Masa remaja penuh dengan
bunga-bunga cinta, itu tidak berlaku padaku. Bapak memang berlaku sangat keras
dan tegas terhadap anak-anaknya. Semua itu dapat dipetik hikmahnya. Aku sangat
bersyukur karena Bapak sejak awal melarang aku berpacaran. Bagi Bapak berteman
atau bersahabat boleh-boleh saja. Akan tetapi bila seorang teman laki-laki
sudah sering datang ke rumah, Bapak akan menaruh curiga yang sangat besar. Bisa
jadi Bapak mengusir temanku . Beruntung, Bapak belum pernah melakukan itu
sebab aku sendiri tidak mau teramat dekat dengan lawan jenis.

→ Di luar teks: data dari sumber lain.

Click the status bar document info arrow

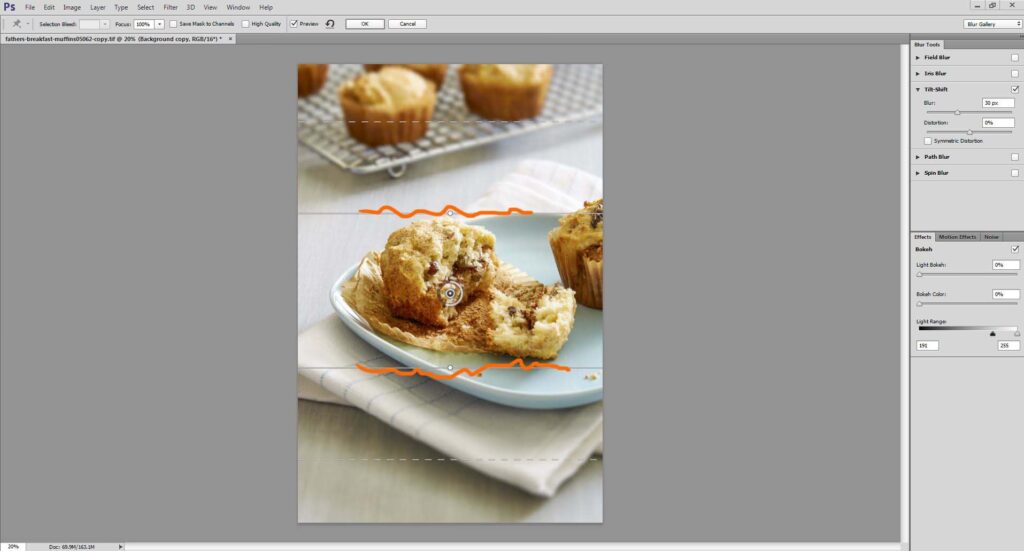coord(121,546)
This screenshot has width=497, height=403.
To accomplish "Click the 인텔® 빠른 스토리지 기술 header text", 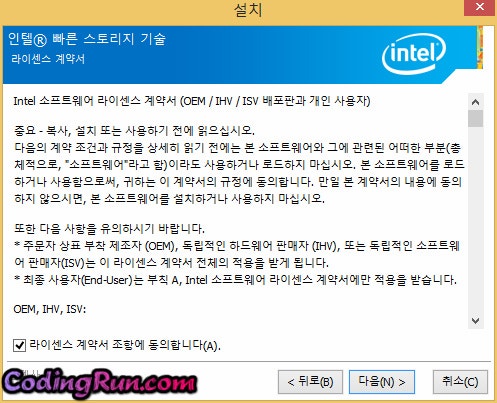I will (87, 39).
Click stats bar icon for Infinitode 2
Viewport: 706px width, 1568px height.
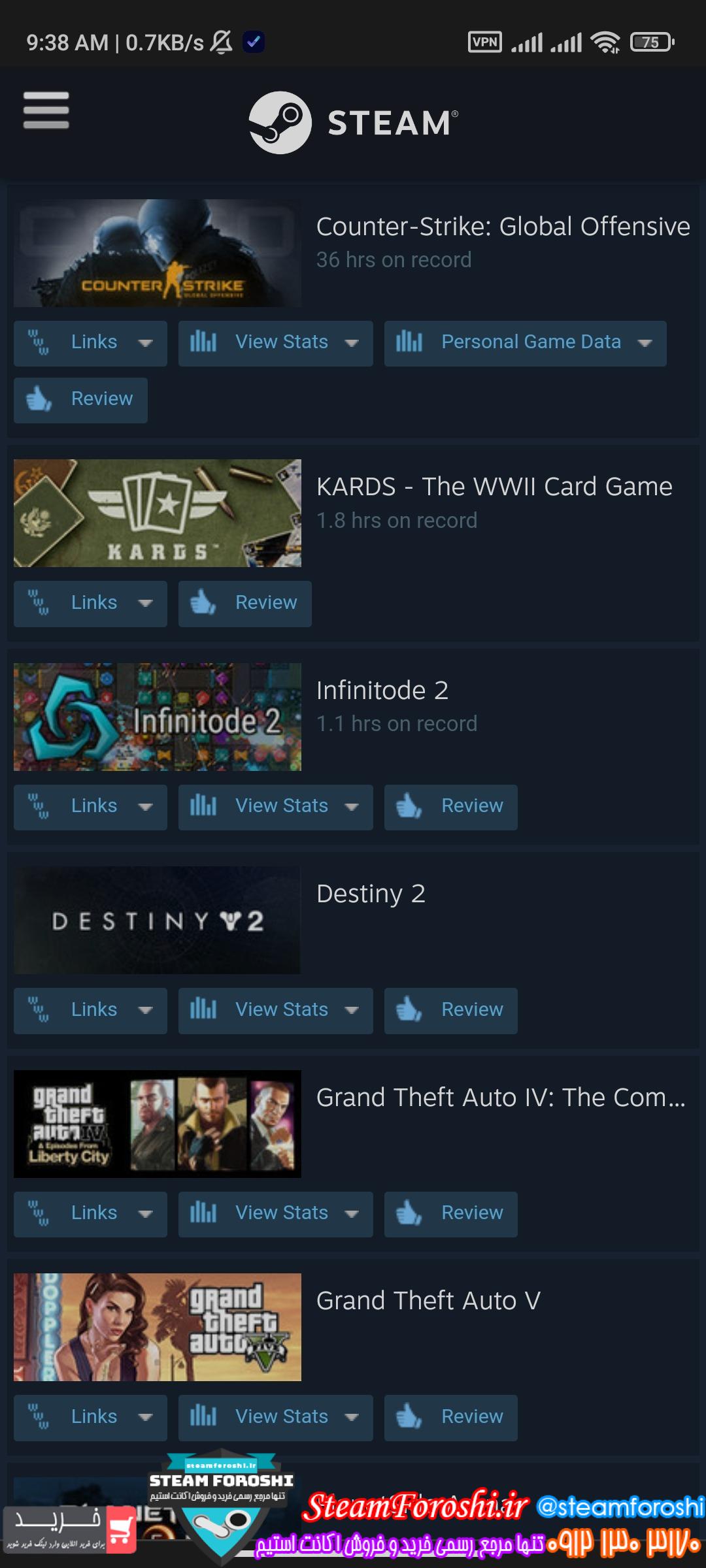203,806
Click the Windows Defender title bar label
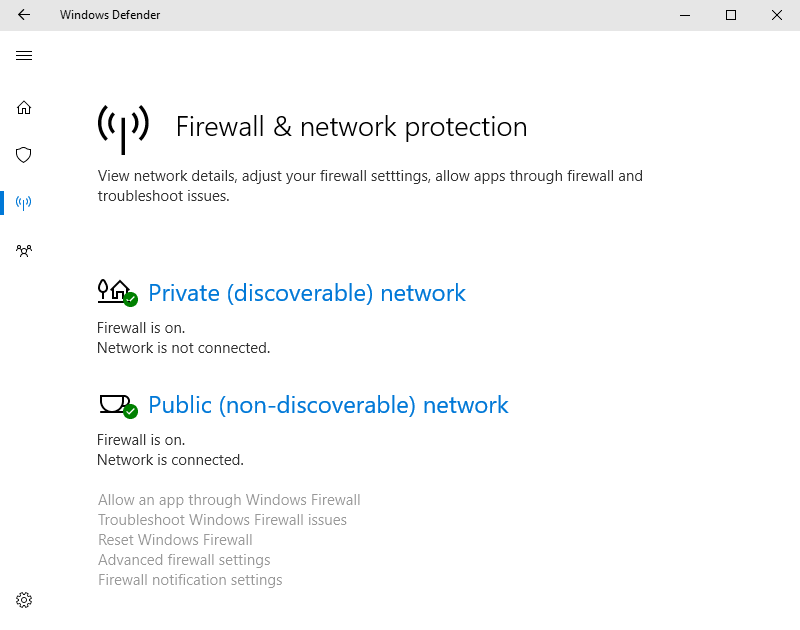Viewport: 800px width, 630px height. pyautogui.click(x=110, y=15)
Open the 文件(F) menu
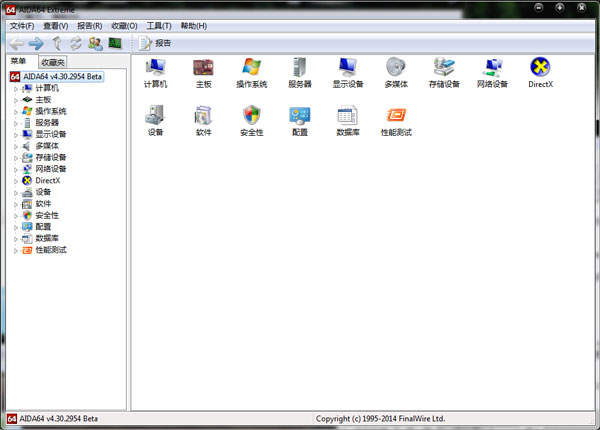 pyautogui.click(x=22, y=25)
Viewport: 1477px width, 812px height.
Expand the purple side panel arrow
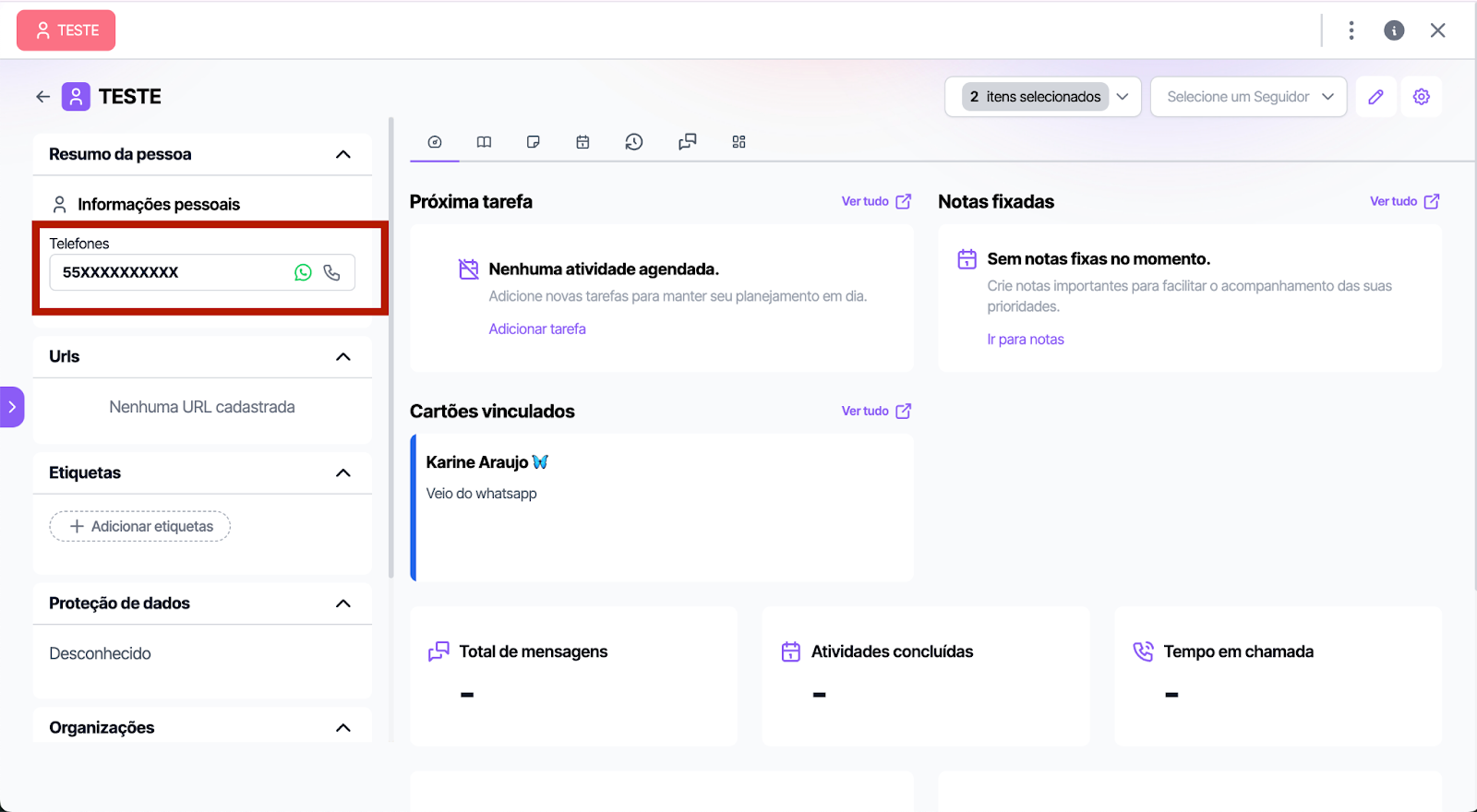(x=12, y=407)
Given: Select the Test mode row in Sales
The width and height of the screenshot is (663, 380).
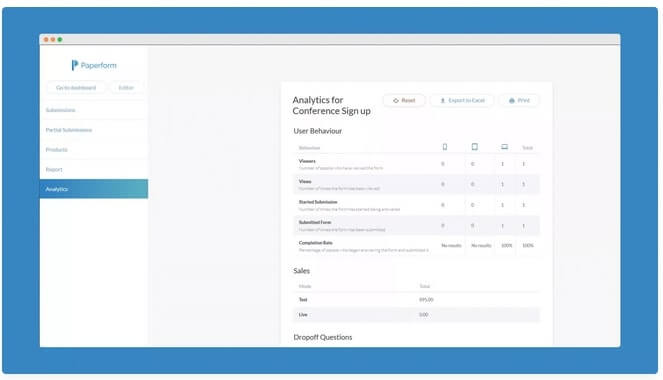Looking at the screenshot, I should tap(416, 300).
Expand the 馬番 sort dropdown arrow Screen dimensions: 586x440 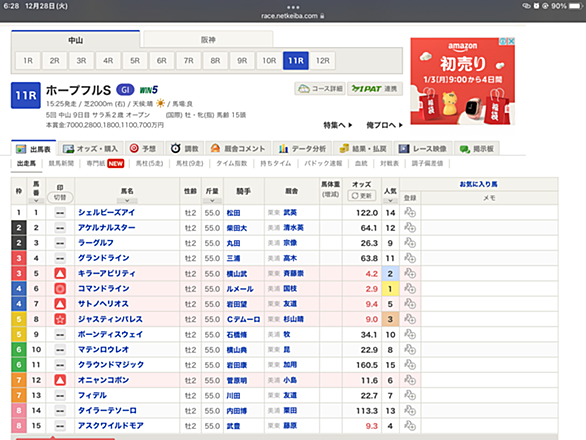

Bapak inginnya aku focus sekolah
dan menjadi muslimah manis dengan mengikuti kegiatan masjid terdekat. Bapak lebih
suka bila aku banyak mengikuti kegiatan di masjid. Misalnya kegiatan Ramadhan,
Hari Besar Agama Islam, Pengajian Rutin Jumat Malam untuk orang tua (padahal
aku masih gadis, bukan ibu-ibu loh. Ada-ada saja Bapakku ini), dan Pengajian
anak-anak/TPA.
Ternyata ketika aku remaja
memang asyik juga. Karena aku sering terlibat pada kegiatan masjid, aku lebih
dikenal daripada saudara-saudaraku yang lain. Tapi konsekuensinya aku tidak
bisa sembarangan bergaul dengan lawan jenis. Soal pacaran, Bapak melarang
keras.
Namanya juga aktif di setiap
kegiatan kampung/masjid, lama-lama kok ya ada tetangga naksir aku. Padahal aku
merasa wajahku biasa-biasa saja. Batinku, halah laki-laki ganteng, mbok kamunya
pilih yang lain saja. Bukan apa-apa, Bapakku galak banget. Kamu menyesal dekat
denganku. Aku pakai kerudung loh! (Memang sejak tahun 1991 resmi aku pakai
kerudung ke mana saja aku pergi. Sebelumnya, ketika SMA memakai kerudung hanya
pas mengaji atau bepergian jauh saja). Dan aku tidak mau pacaran. Kamu nanti
menyesal, lalu bercerita di luar kalau aku orang yang sok (memberikan penilaian
negative hanya karena cintamu tak kutanggapi).
Alhamdulillah, ada jalan
untuk menolak laki-laki ganteng itu. Tapi ini sebenarnya ceritanya tragis dan
sempat melelehkan air mataku. Ceritanya tahun 1989 (lebih dari 25 tahun yang
lalu ya mak!), sepulang sekolah aku dimarahi Bapak habis-habisan. Kebetulan Bapak
membuat barang dari kayu seperti almari dan kursi di rumah. Padahal sungguh aku
tak tahu penyebabnya. Sampai sekarang aku ingat betul kata-kata Bapak.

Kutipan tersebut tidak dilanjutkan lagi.